跳至主要內容

分布式 ID 算法

大约 4 分钟

分布式 ID 算法

1 前言

《深入分析 mysql 为什么不推荐使用 uuid 或者雪花 id 作为主键》open in new window 说 id 使用 auto_increment,但在分布式场景中,自增 id 有很多问题,譬如不能提前预知(在落表之前),多 IDC 部署(如全球部署)全局唯一,高并发场景下获取性能都是瓶颈。因此出现了分布式 ID 这一方案。

2 Scala 版本

2010 年 Twitter 开源 Snowflake 分布式 ID 算法,该算法使用 Scala 编写,支持在不依赖第三方情况下生成分布式唯一 ID,因其长度比 UUID 更少而风靡一时。

/** Copyright 2010-2012 Twitter, Inc.*/
package com.twitter.service.snowflake

import com.twitter.ostrich.stats.Stats
import com.twitter.service.snowflake.gen._
import java.util.Random
import com.twitter.logging.Logger

/**
 * An object that generates IDs.
 * This is broken into a separate class in case
 * we ever want to support multiple worker threads
 * per process
 */
class IdWorker(val workerId: Long, val datacenterId: Long, private val reporter: Reporter, var sequence: Long = 0L)
extends Snowflake.Iface {
  private[this] def genCounter(agent: String) = {
    Stats.incr("ids_generated")
    Stats.incr("ids_generated_%s".format(agent))
  }
  private[this] val exceptionCounter = Stats.getCounter("exceptions")
  private[this] val log = Logger.get
  private[this] val rand = new Random

  val twepoch = 1288834974657L

  private[this] val workerIdBits = 5L
  private[this] val datacenterIdBits = 5L
  private[this] val maxWorkerId = -1L ^ (-1L << workerIdBits)
  private[this] val maxDatacenterId = -1L ^ (-1L << datacenterIdBits)
  private[this] val sequenceBits = 12L

  private[this] val workerIdShift = sequenceBits
  private[this] val datacenterIdShift = sequenceBits + workerIdBits
  private[this] val timestampLeftShift = sequenceBits + workerIdBits + datacenterIdBits
  private[this] val sequenceMask = -1L ^ (-1L << sequenceBits)
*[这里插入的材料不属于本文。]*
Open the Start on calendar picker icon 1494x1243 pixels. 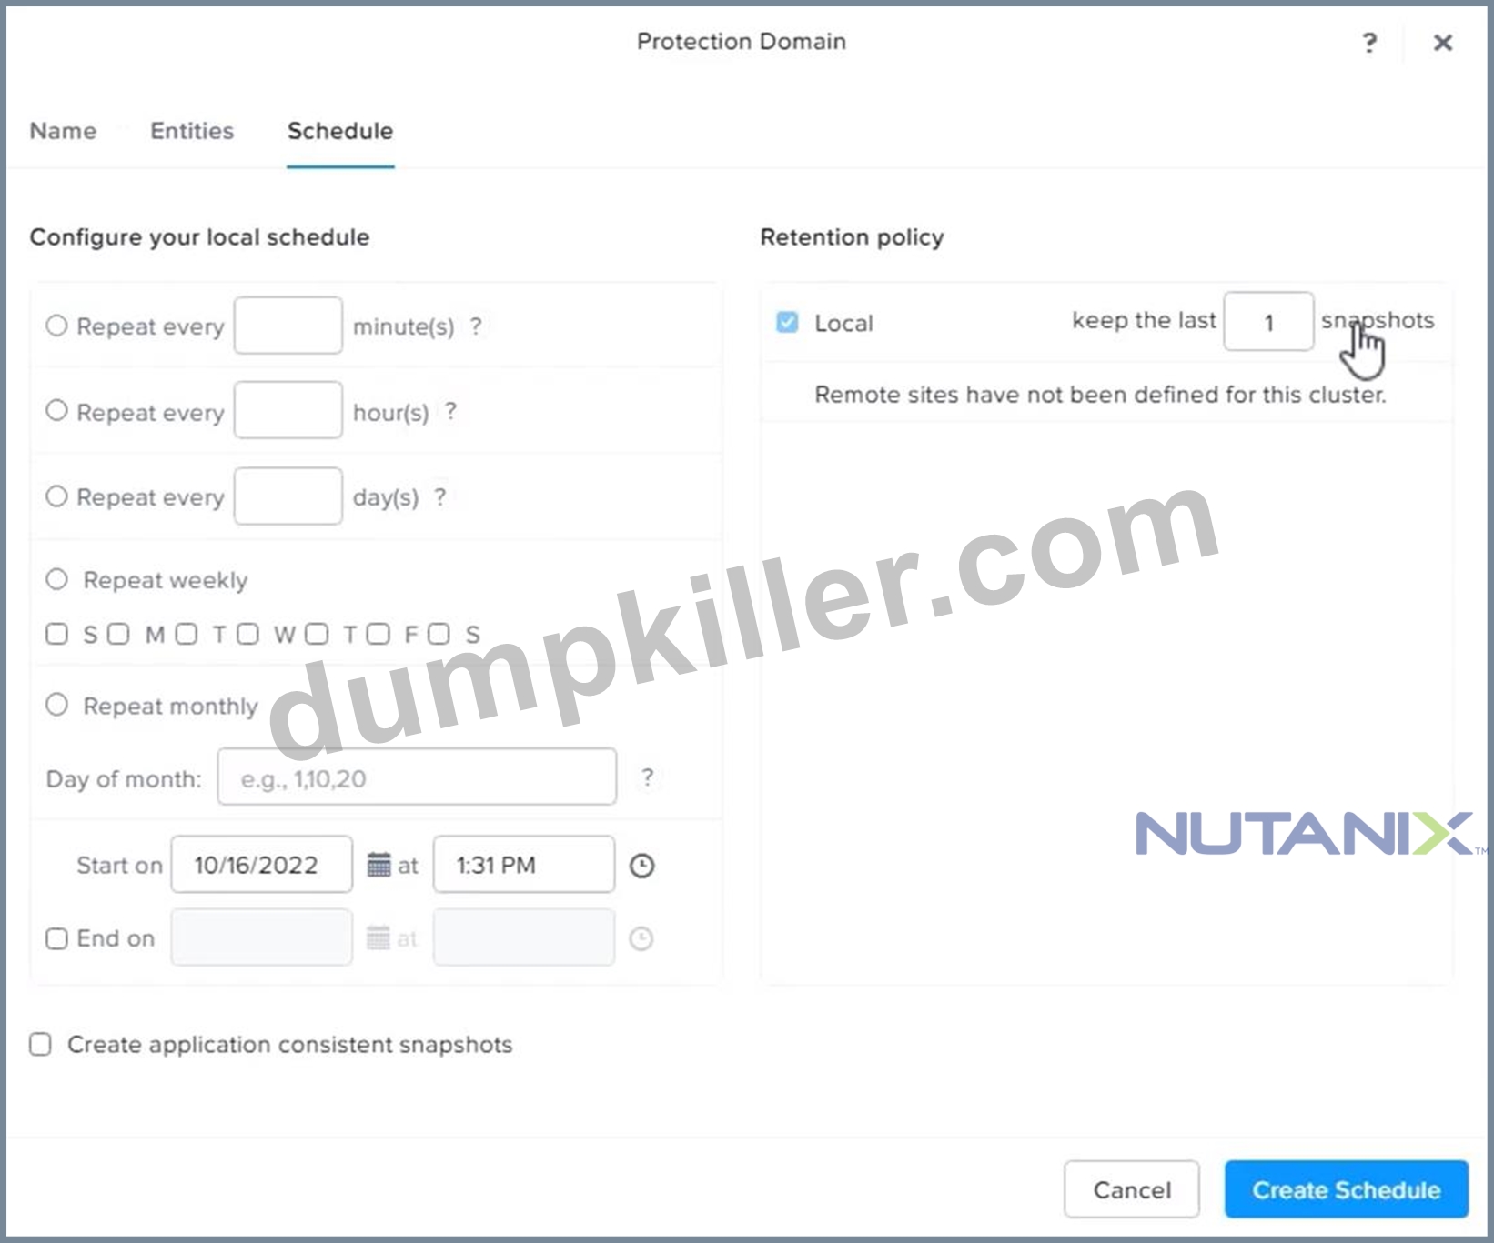coord(379,865)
  private[this] var lastTimestamp = -1L

  // sanity check for workerId
  if (workerId > maxWorkerId || workerId < 0) {
    exceptionCounter.incr(1)
    throw new IllegalArgumentException("worker Id can't be greater than %d or less than 0".format(maxWorkerId))
  }

  if (datacenterId > maxDatacenterId || datacenterId < 0) {
    exceptionCounter.incr(1)
    throw new IllegalArgumentException("datacenter Id can't be greater than %d or less than 0".format(maxDatacenterId))
  }

  log.info("worker starting. timestamp left shift %d, datacenter id bits %d, worker id bits %d, sequence bits %d, workerid %d",
    timestampLeftShift, datacenterIdBits, workerIdBits, sequenceBits, workerId)
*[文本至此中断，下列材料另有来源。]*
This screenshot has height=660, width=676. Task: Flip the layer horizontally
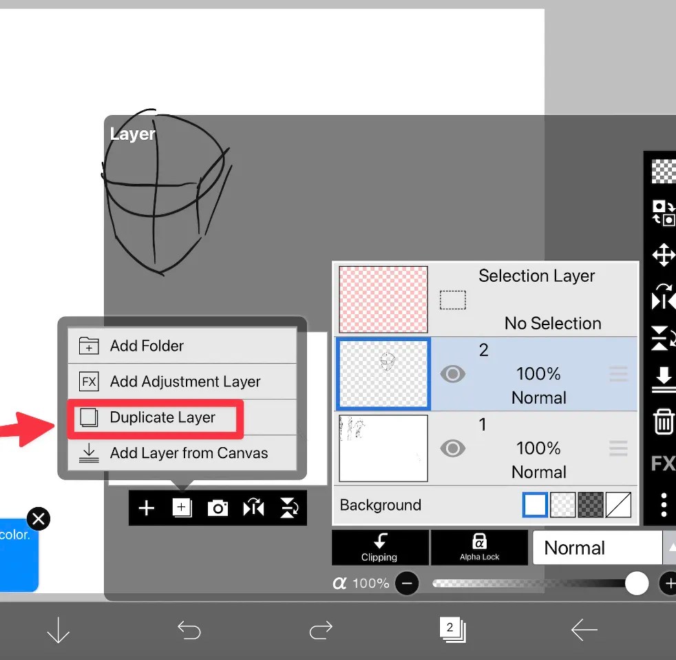pos(253,508)
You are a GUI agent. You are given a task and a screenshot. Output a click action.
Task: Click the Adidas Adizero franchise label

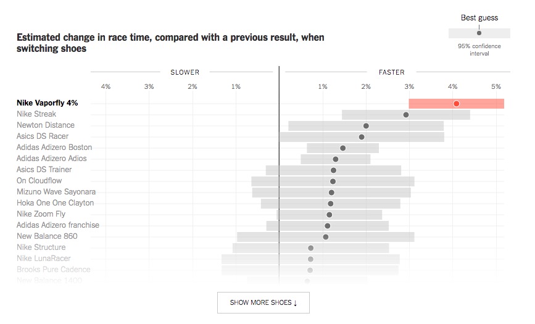58,225
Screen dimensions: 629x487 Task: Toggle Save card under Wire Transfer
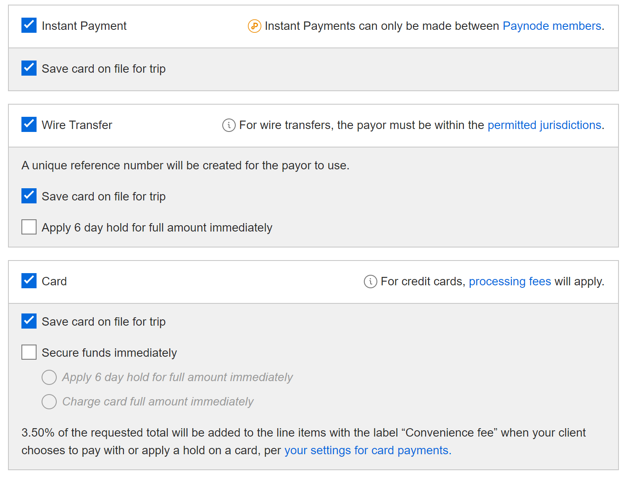pos(29,196)
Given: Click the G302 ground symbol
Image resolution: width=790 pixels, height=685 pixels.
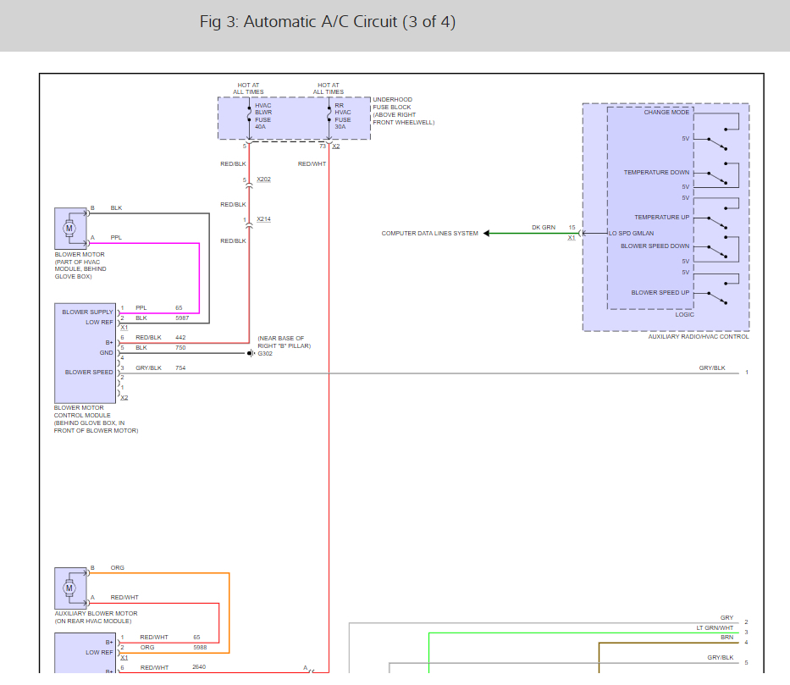Looking at the screenshot, I should [x=251, y=353].
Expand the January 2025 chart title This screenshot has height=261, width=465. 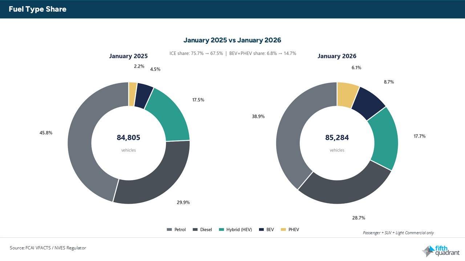[x=128, y=56]
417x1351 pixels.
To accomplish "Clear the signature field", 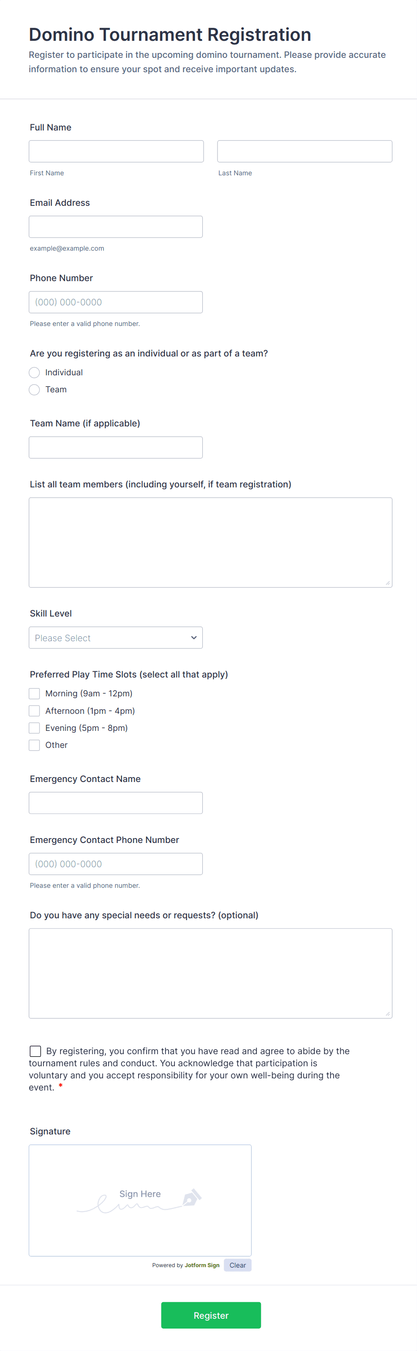I will tap(237, 1264).
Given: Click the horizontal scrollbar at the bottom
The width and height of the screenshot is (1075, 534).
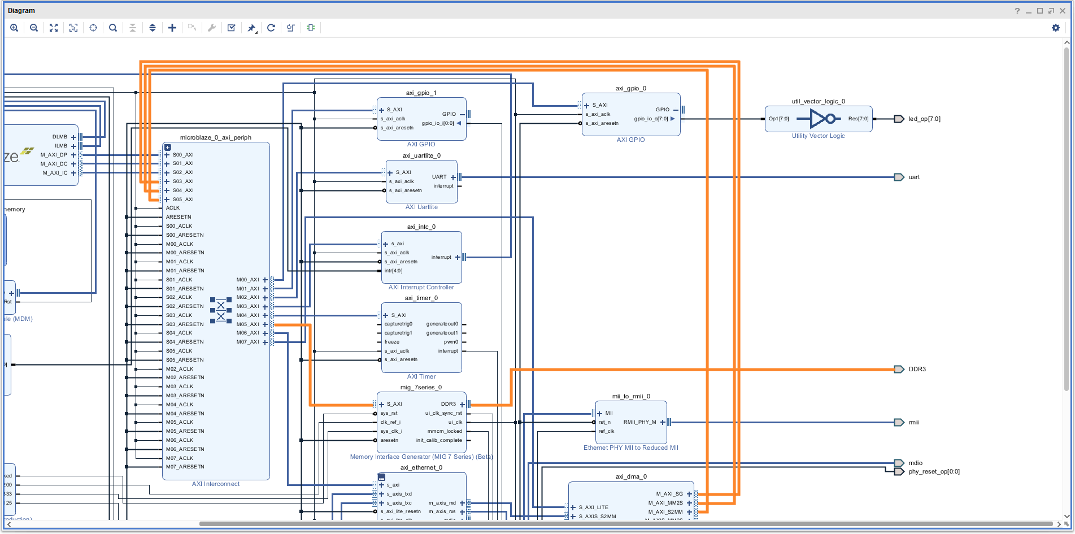Looking at the screenshot, I should [621, 524].
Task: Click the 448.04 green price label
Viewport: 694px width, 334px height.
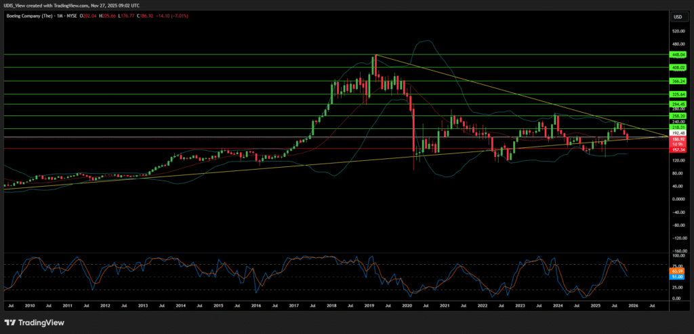Action: coord(678,54)
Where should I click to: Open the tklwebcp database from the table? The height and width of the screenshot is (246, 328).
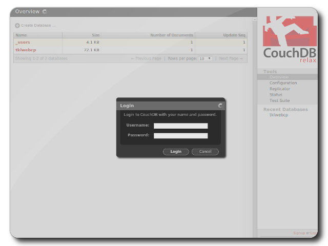pyautogui.click(x=25, y=50)
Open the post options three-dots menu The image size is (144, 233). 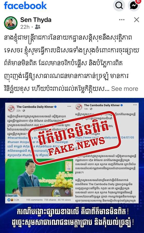tap(122, 20)
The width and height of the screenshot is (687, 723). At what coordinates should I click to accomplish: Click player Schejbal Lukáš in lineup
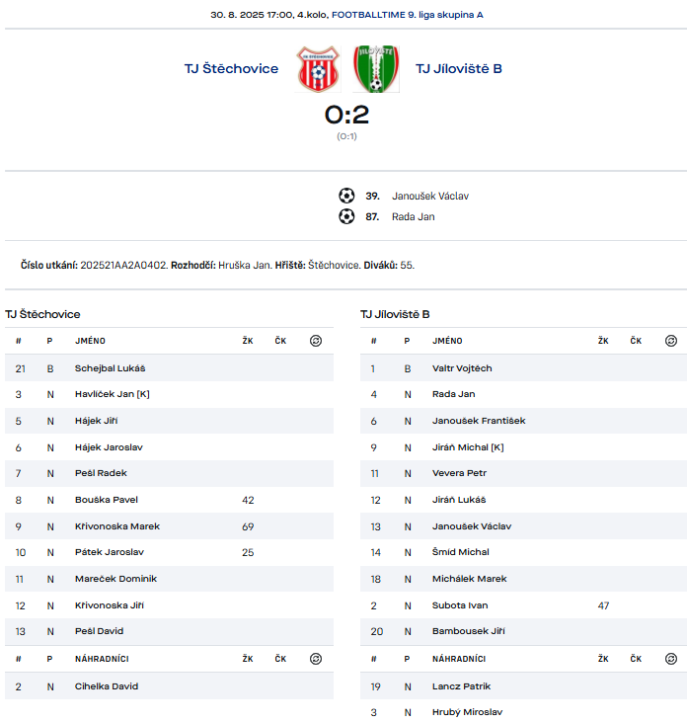click(x=110, y=368)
  def get_id(useragent: String): Long = {
    if (!validUseragent(useragent)) {
      exceptionCounter.incr(1)
      throw new InvalidUserAgentError
    }

    val id = nextId()
    genCounter(useragent)

    reporter.report(new AuditLogEntry(id, useragent, rand.nextLong))
    id
  }

  def get_worker_id(): Long = workerId
  def get_datacenter_id(): Long = datacenterId
  def get_timestamp() = System.currentTimeMillis

  protected[snowflake] def nextId(): Long = synchronized {
    var timestamp = timeGen()

    if (timestamp < lastTimestamp) {
      exceptionCounter.incr(1)
      log.error("clock is moving backwards.  Rejecting requests until %d.", lastTimestamp);
      throw new InvalidSystemClock("Clock moved backwards.  Refusing to generate id for %d milliseconds".format(
        lastTimestamp - timestamp))
    }

    if (lastTimestamp == timestamp) {
      sequence = (sequence + 1) & sequenceMask
      if (sequence == 0) {
        timestamp = tilNextMillis(lastTimestamp)
      }
    } else {
      sequence = 0
    }

    lastTimestamp = timestamp
    ((timestamp - twepoch) << timestampLeftShift) |
      (datacenterId << datacenterIdShift) |
      (workerId << workerIdShift) |
      sequence
  }

  protected def tilNextMillis(lastTimestamp: Long): Long = {
    var timestamp = timeGen()
    while (timestamp <= lastTimestamp) {
      timestamp = timeGen()
    }
    timestamp
  }

  protected def timeGen(): Long = System.currentTimeMillis()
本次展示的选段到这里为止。